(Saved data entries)

## BEGIN

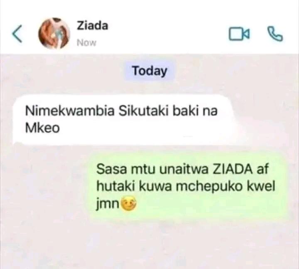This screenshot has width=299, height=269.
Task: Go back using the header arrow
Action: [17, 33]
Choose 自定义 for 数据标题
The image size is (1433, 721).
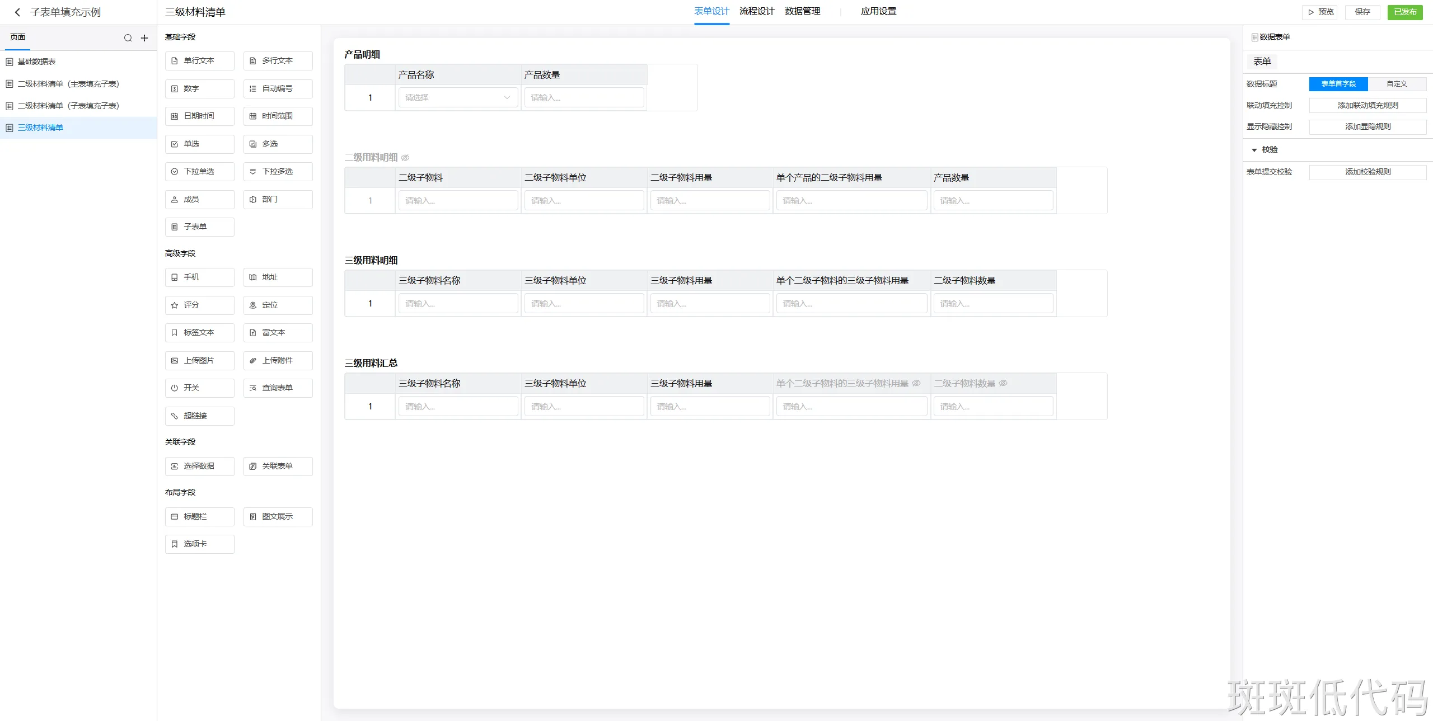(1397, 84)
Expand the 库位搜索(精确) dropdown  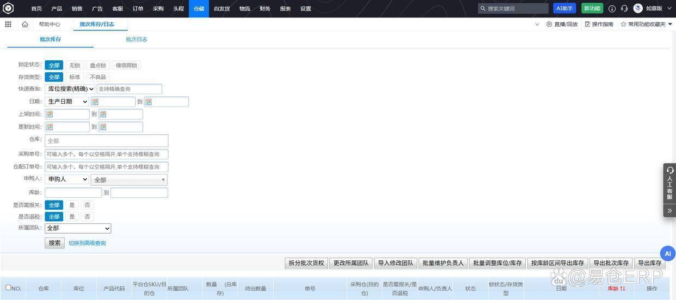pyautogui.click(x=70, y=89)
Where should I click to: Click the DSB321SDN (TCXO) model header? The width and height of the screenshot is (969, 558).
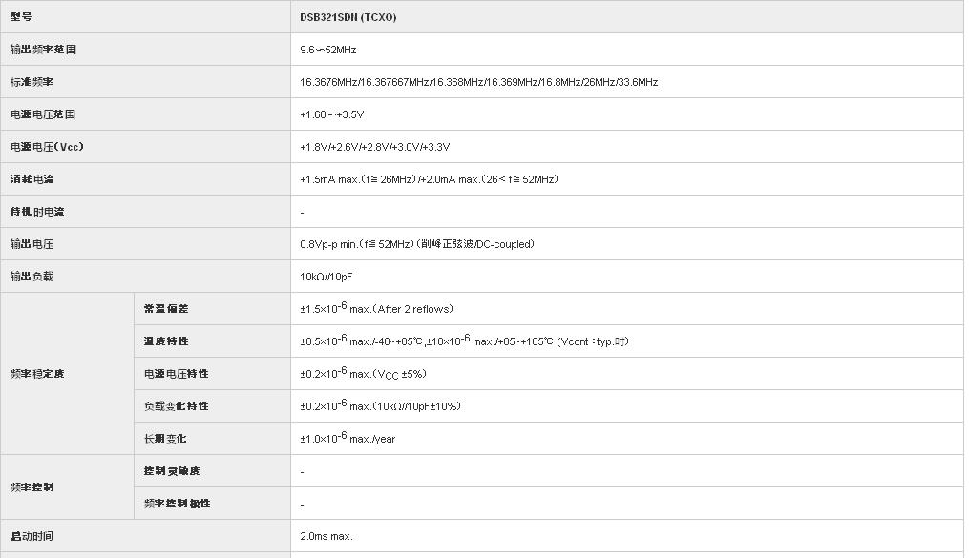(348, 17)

## END
## BEGIN

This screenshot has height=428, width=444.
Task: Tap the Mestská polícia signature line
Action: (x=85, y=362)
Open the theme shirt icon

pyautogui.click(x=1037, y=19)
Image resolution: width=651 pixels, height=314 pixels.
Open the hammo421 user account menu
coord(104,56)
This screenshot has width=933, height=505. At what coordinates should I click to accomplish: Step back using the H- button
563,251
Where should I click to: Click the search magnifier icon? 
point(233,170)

## END
## BEGIN

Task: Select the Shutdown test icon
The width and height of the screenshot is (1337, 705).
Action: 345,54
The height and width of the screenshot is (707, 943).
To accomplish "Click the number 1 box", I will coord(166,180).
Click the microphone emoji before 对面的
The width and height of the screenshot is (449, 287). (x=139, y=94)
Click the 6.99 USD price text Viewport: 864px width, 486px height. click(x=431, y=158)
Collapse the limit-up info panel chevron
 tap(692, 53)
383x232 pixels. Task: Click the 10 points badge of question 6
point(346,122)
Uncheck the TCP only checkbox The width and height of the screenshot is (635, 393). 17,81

## END

Required task: Copy the lines from the one containing "This screenshot has width=933, height=505." through the one containing "point(233,170)", reproducing them character for character.

Task response:
This screenshot has width=933, height=505. At what coordinates should I click to accomplish: Step back using the H- button
563,251
Where should I click to: Click the search magnifier icon? 
point(233,170)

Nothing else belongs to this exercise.